Jan de Vries,  (24 January 1924 – 27 May 2012) was a Dutch-born Canadian World War II paratrooper and veteran's advocate. His work as a board member of the Juno Beach Centre contributed to its creation.

Military service
de Vries served with the 1st Canadian Parachute Battalion, parachuting into Normandy on D-Day and later parachuting across the Rhine River into Germany on March 24, 1945. He was wounded in action by a German sniper in July 1944, however  had returned to combat by September, 1944.

Philanthropy
de Vries was a member of the Royal Canadian Legion for 40 years. He served as a President of the 1st Canadian Parachute Battalion Association for 12 years.  Under his leadership, the Association installed memorial plaques in Europe to commemorate their fallen comrades.

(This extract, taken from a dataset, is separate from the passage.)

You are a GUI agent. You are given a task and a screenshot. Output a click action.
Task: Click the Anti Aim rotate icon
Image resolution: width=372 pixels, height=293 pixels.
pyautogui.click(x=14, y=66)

Additionally, de Vries served on the Advisory Board of the Canadian Airborne Forces Museum as well as on the Board of the Canadian Airborne Forces Association. His efforts contributed to the successful opening of the Juno Beach Centre.  As a founding member of the Living History Speakers Bureau and a member of the Dominion Institute Memory Project, de Vries also regularly spoke to school children and cadet groups, including the Cadet Basic Parachutist Course, regarding Canadian contributions during World War II.

de Vries was also Honorary Chairman of the Corporal Fred Topham Victoria Cross fundraising project, which resulted in all of Topham's medals being displayed at the Canadian War Museum, including his Victoria Cross. He was a Patron of the Victoria Cross Trust and a memorial page can be found on their website.

Honours
In June 2004, de Vries was named a Chevalier of the French Legion of Honour by President Jacques Chirac. He was named to the Order of Canada in 2007. In 2010 he was selected as an Olympic torchbearer as part of the 2010 Olympic Games.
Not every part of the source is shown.